I have been wrangling with a time grouping issue in influxDB using the flux query language. I can illustrate with generated data, one entry per day from 2021-01-01 to 2021-01-05.

import "generate"
data = generate.from(
  count: 5,
  fn: (n) => n + 1,
  start: 2021-01-01T00:00:00Z,
  stop: 2021-01-06T00:00:00Z,
)

data
  |> range(start: 2021-01-01T00:00:00Z, stop: 2021-01-05T05:00:00Z) 

that generates:

_table _value _start _stop _time
0 1 2021-01-01T00:00:00.000Z 2021-01-05T23:59:00.000Z 2021-01-01T00:00:00.000Z
0 2 2021-01-01T00:00:00.000Z 2021-01-05T23:59:00.000Z 2021-01-02T00:00:00.000Z
0 3 2021-01-01T00:00:00.000Z 2021-01-05T23:59:00.000Z 2021-01-03T00:00:00.000Z
0 4 2021-01-01T00:00:00.000Z 2021-01-05T23:59:00.000Z 2021-01-04T00:00:00.000Z
0 5 2021-01-01T00:00:00.000Z 2021-01-05T23:59:00.000Z 2021-01-05T00:00:00.000Z

now I query the data and aggregate per day

import "generate"
data = generate.from(
count: 5,
  fn: (n) => n + 1,
  start: 2021-01-01T00:00:00Z,
  stop: 2021-01-06T00:00:00Z,
)
data
  |> range(start: 2021-01-01T00:00:00Z, stop: 2021-01-05T23:59:00Z)
  |> aggregateWindow(every: 1d, fn: sum, createEmpty: false)

I get this

_table _value _start _stop _time
0 1 2021-01-01T00:00:00.000Z 2021-01-05T23:59:00.000Z 2021-01-02T00:00:00.000Z
0 2 2021-01-01T00:00:00.000Z 2021-01-05T23:59:00.000Z 2021-01-03T00:00:00.000Z
0 3 2021-01-01T00:00:00.000Z 2021-01-05T23:59:00.000Z 2021-01-04T00:00:00.000Z
0 4 2021-01-01T00:00:00.000Z 2021-01-05T23:59:00.000Z 2021-01-05T00:00:00.000Z
0 5 2021-01-01T00:00:00.000Z 2021-01-05T23:59:00.000Z 2021-01-05T23:59:00.000Z

the first time is 2021-01-02T00:00:00.000Z and not 2021-01-01 and the two last entries cover the same day 2021-01-05.

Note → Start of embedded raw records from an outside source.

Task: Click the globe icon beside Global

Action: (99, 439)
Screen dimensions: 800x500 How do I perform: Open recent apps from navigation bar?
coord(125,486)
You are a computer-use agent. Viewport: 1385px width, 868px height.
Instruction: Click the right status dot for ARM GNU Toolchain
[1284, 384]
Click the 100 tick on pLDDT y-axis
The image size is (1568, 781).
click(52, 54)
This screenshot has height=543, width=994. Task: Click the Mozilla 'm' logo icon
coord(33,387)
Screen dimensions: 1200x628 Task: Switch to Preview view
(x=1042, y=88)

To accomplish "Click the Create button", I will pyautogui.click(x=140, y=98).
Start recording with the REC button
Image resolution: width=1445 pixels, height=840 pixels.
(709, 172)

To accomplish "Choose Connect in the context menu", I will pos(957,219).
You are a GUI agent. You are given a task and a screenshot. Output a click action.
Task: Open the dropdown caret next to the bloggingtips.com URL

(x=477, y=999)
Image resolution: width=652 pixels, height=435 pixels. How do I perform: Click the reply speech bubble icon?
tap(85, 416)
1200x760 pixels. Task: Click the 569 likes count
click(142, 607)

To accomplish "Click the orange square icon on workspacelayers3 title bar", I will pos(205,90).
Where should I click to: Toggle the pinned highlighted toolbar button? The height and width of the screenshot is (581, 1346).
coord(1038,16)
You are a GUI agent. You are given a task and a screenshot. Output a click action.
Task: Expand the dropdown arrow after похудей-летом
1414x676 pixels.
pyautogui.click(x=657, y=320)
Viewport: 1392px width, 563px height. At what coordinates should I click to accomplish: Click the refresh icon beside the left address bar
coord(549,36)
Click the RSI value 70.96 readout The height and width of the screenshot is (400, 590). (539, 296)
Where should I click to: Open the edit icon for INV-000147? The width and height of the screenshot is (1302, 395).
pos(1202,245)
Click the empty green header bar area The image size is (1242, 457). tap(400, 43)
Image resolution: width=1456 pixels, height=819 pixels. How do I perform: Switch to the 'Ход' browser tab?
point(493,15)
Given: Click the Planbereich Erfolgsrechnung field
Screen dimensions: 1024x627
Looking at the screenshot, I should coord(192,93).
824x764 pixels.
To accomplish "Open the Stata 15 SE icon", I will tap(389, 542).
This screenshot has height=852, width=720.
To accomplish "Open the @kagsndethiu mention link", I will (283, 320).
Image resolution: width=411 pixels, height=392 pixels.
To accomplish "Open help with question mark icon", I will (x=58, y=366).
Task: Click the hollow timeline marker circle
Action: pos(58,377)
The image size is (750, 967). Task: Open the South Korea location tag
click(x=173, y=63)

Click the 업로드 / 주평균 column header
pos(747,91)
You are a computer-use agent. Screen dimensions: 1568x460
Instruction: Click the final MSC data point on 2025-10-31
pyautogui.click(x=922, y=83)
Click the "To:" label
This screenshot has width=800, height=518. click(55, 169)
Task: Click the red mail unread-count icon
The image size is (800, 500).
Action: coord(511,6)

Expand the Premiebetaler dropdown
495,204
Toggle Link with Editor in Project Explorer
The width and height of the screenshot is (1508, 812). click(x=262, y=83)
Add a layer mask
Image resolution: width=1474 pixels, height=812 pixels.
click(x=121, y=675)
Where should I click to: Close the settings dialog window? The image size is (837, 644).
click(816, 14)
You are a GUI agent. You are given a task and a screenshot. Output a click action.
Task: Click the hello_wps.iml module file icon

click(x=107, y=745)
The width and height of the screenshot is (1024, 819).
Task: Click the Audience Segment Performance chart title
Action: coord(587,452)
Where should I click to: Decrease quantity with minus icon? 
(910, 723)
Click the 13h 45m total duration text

how can I get the entries per day as below using flux:

  • 2021-01-01 - 1
  • 2021-01-02 - 2
  • 2021-01-03 - 3
  • 2021-01-04 - 4
  • 2021-01-05 - 5

Solution

  • You simply need to change/add the timeSrc parameter in your aggregateWindow window function. By default, Flux will use _stop as value of the parameter, creating "high" bound windows.

    Let's make your example a bit simpler with the time not being exact at day end/start for better illustration: If for instance, it is 22:20 system time, I issue a query with range "-1h" and group by 1h, Flux will create two tumbling time windows: 21:00-22:00 and 22:00-23:00. In fact, Flux detects its range and truncates those global time windows to 21:20-22:00 and 22:00-22:20.

    If now, aggregateWindow timeSrc is set to _stop, the time column will be 22:00 and 22:20. [the end of each previously mentioned time windows]. If you chose "_start", the time column will be 21:20 and 22:00.

    If you want 21:00 and 22:00 in the above example, I suggest adjusting your range to something like: range(start: date.truncate(t: -24h, unit: 1h) which usually also makes more sense that having a first bucket also contains all the data from that bucket.